Opinião

Democracia e “holiganismo”

8 mai 2026 21:30

[A Democracia] também está a sofrer de fenómeno que começa a ser preocupante: o da “holiganização” da política e, especificamente, das forças políticas

Em Democracia, quem se candidata a cargos de governação deve sempre corresponder a essa suprema responsabilidade cívica de trabalhar para o bem comum. E este é o ponto fulcral da Democracia. Acredito que em Democracia sempre se sai vitorioso quando a dignificamos, quando assumimos, em primeiro lugar, que os opositores políticos nunca são inimigos a combater, apenas adversários a respeitar. A Democracia está a enfraquecer? Talvez. Convencemo-nos que a Democracia vive por ela e esquecemo-nos que é necessário alimentá-la de boas ações, mais do que bonitas palavras. E, sim, que é necessário evitar a corrupção e o clientelismo. (E como é confrangedor verificar o alheamento dos milhares de burocratas, que se passeiam nos gabinetes ministeriais ou nos institutos públicos, das necessidades concretas das populações!).

A Democracia tem esse outro ponto fraco: a de ter muita dificuldade em lidar com a mentira e com a demagogia.

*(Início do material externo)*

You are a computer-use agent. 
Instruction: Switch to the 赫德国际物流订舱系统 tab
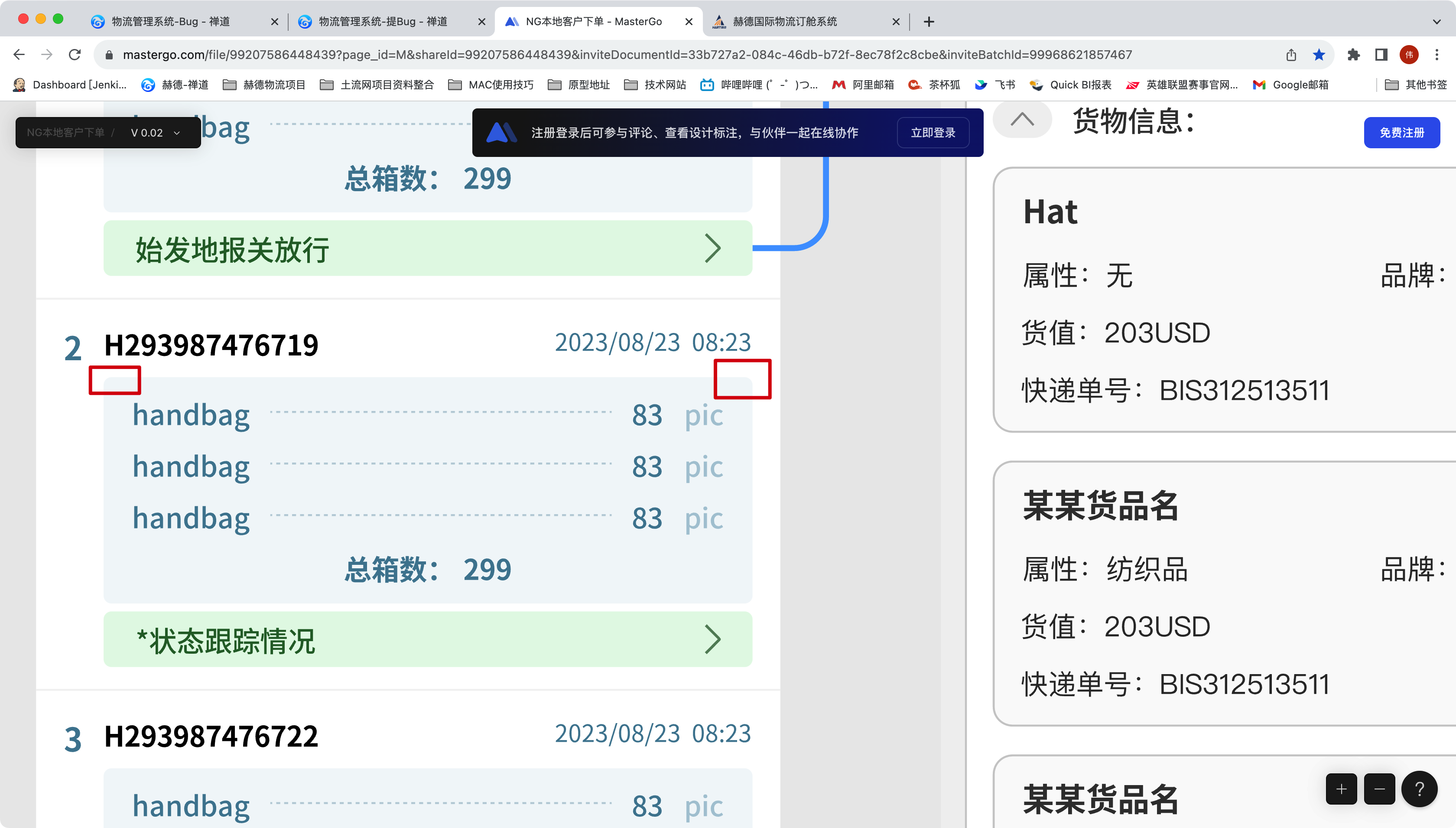click(x=784, y=22)
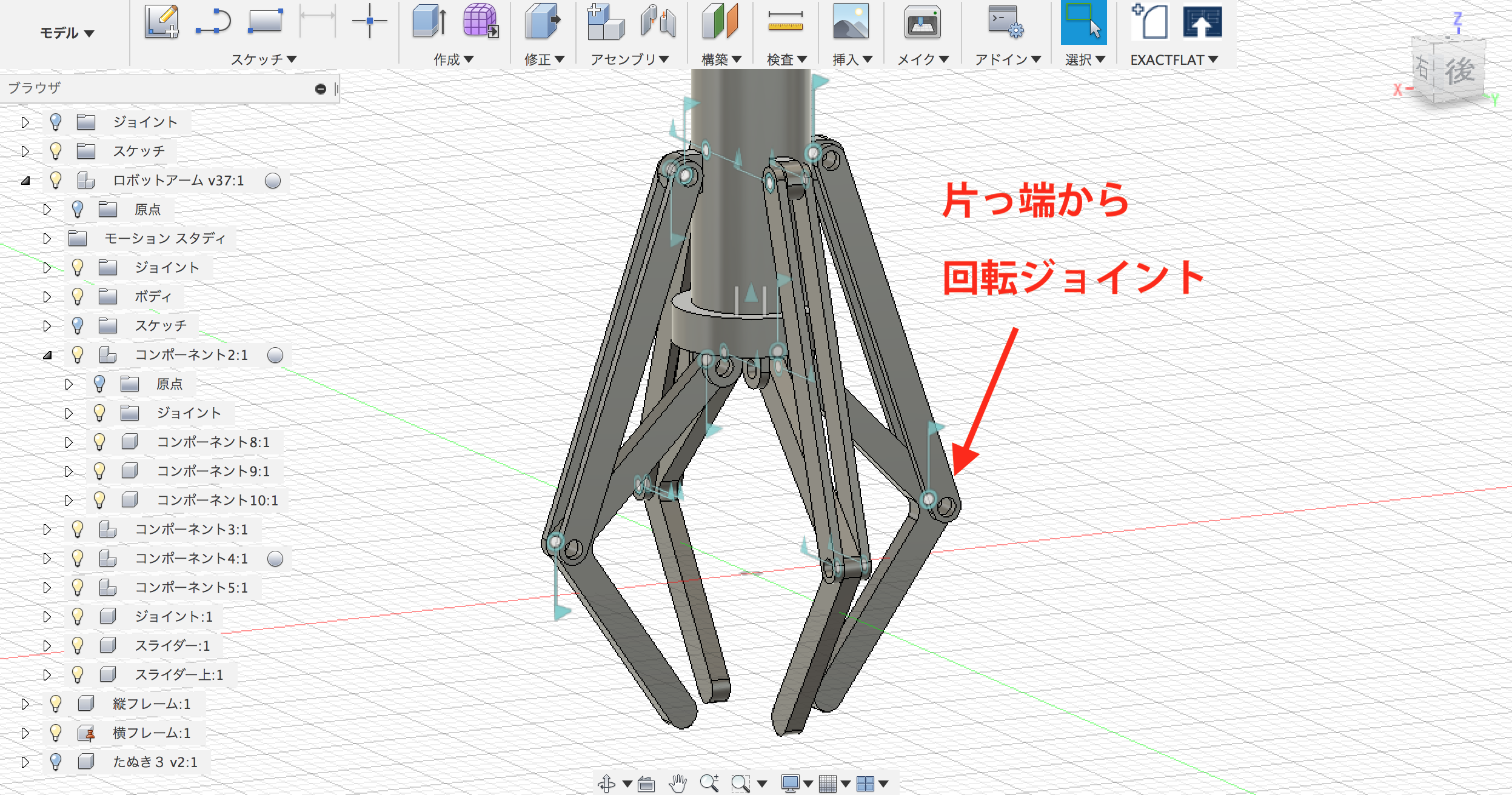Viewport: 1512px width, 795px height.
Task: Open the モデル workspace switcher
Action: pyautogui.click(x=67, y=33)
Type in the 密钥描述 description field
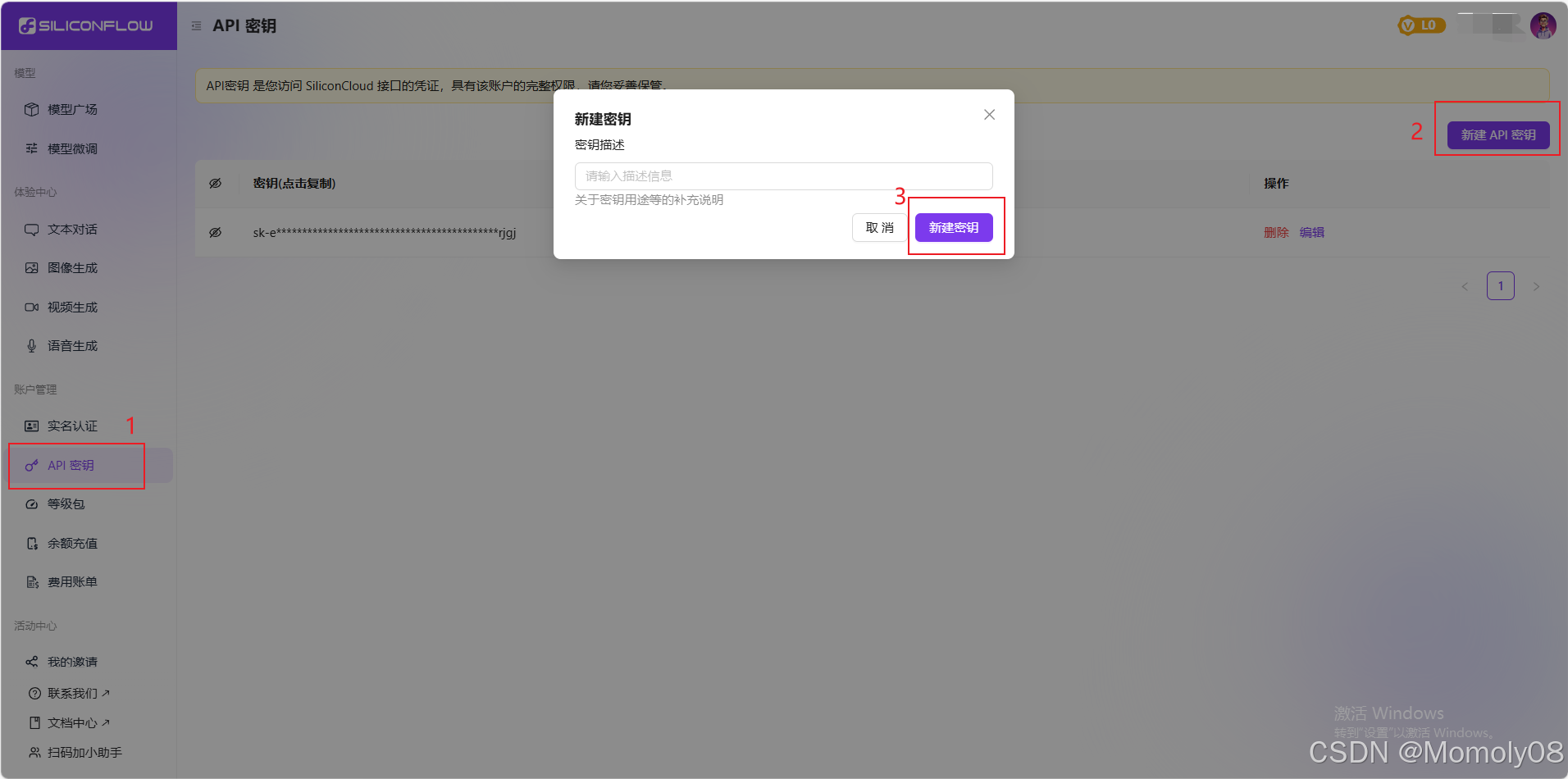This screenshot has height=779, width=1568. pos(782,175)
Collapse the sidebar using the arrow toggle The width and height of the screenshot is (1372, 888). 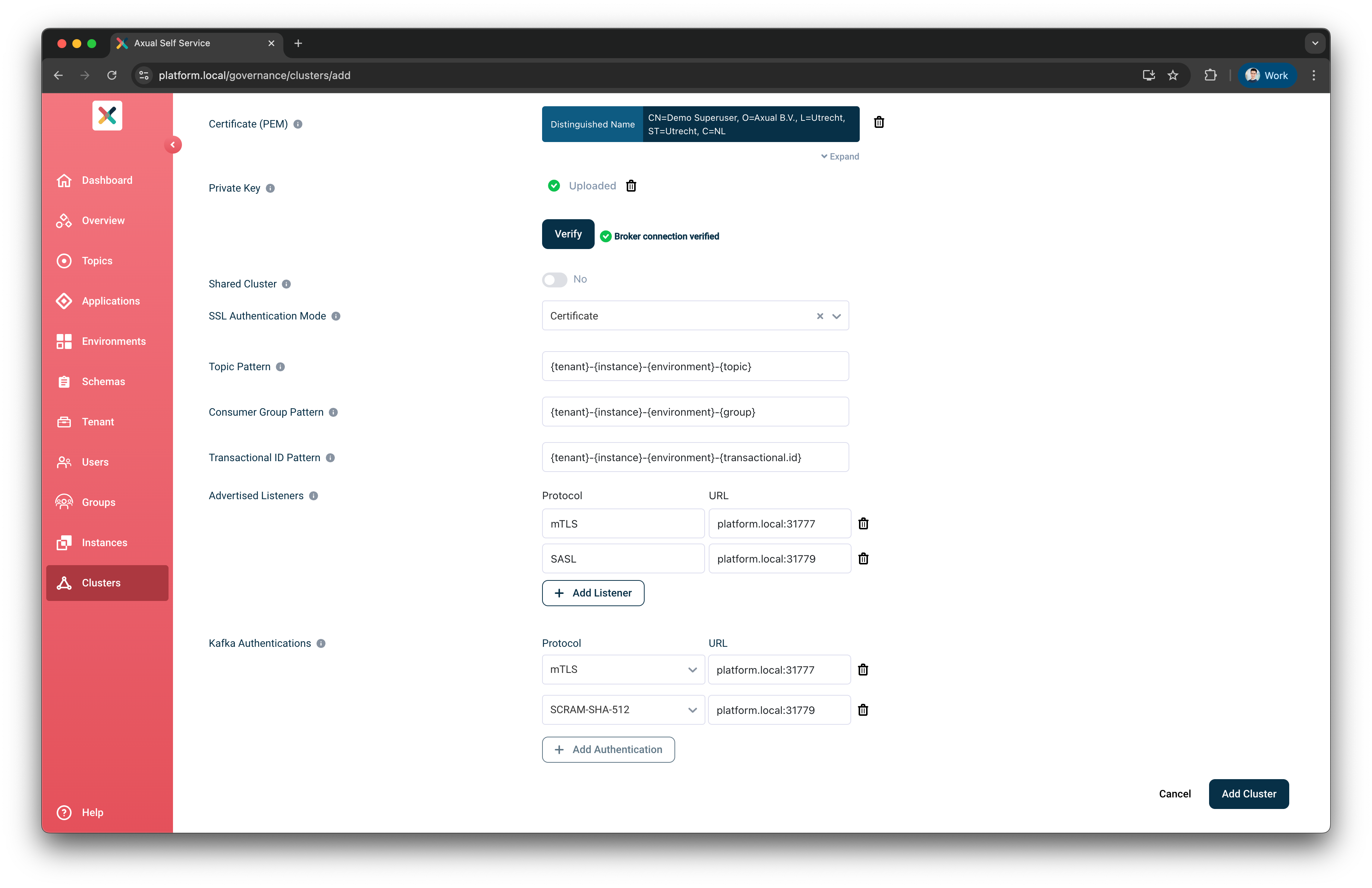pyautogui.click(x=173, y=145)
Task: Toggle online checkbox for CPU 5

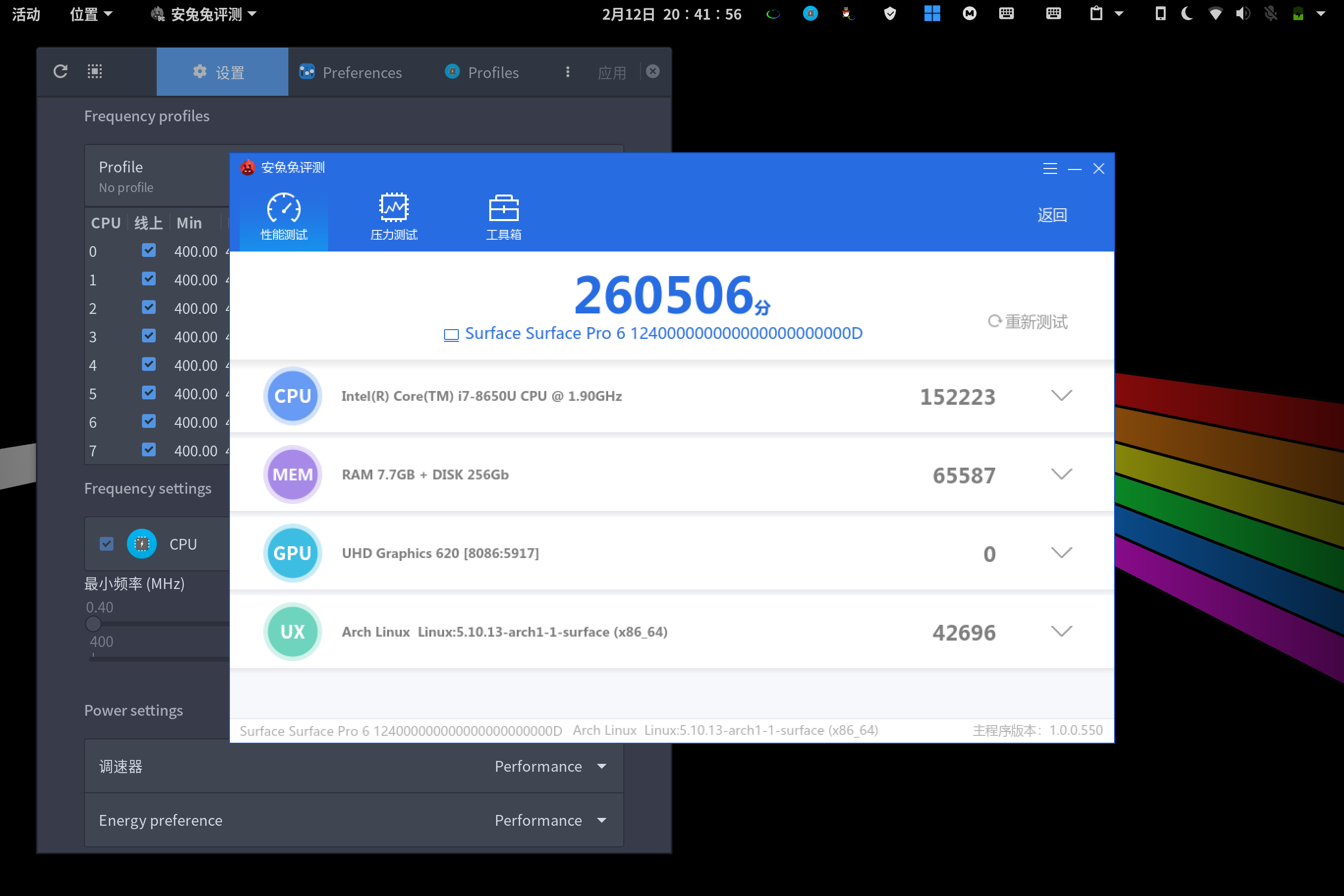Action: [x=148, y=392]
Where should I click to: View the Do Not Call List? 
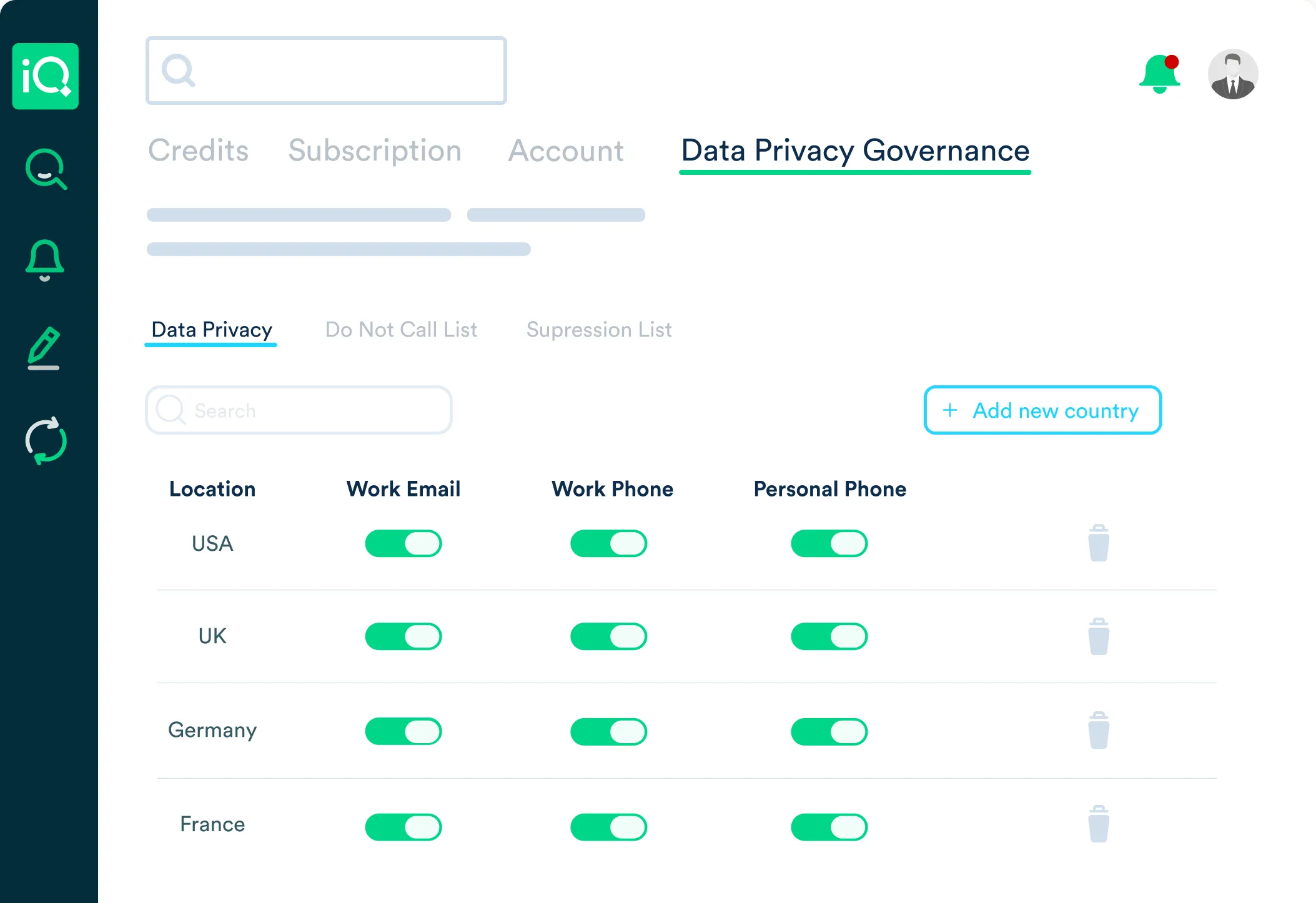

Porque também está a sofrer de fenómeno que começa a ser preocupante: o da “holiganização” da política e, especificamente, das forças políticas. O holiganismo vive da identificação cega, do confronto, tem como perspetiva derrotar e esmagar o adversário. Não pensa, não procura saber! É inculto e primário. Mente descaradamente.

E a prova de que a democracia está a enfraquecer é a forma como nos destratamos na vivência política. Não nos limitamos a “combater” com argumentos; queremos aniquilar o “opositor”, fazendo “bullying” e, se possível, atingi-lo na sua dignidade. Porque começa a ser muito preocupante o nível de “violência” verbal, da mentira descarada e o da ameaça, para o qual Pacheco Pereira tão frequentemente tem alertado.

Por isso mesmo é que muito boas pessoas, que sabemos serem competentes, recusam envolver-se na política e, muito menos, ter cargos políticos. E muitos outros, se os tiveram, recusam voltar a tê-los. Pepe Mujica, uruguaio, um humanista, opositor político, que foi preso e torturado na ditadura, depois Senador e Presidente da República do Uruguai, dizia: “A política não deveria ser uma profissão da qual se ganha a vida; deveria ser uma paixão pela qual se vive. Uma paixão criativa, que não garante que erros não serão cometidos. As nossas limitações humanas obrigam-nos a cometer erros. Mas devemos abordar a política como um artista faz ao criar uma obra: com a melhor honestidade que consiga e dando tudo de si”. Mário Soares, Sá Carneiro ou Freitas do Amaral, se fossem vivos, seguramente subscreveriam estas palavras.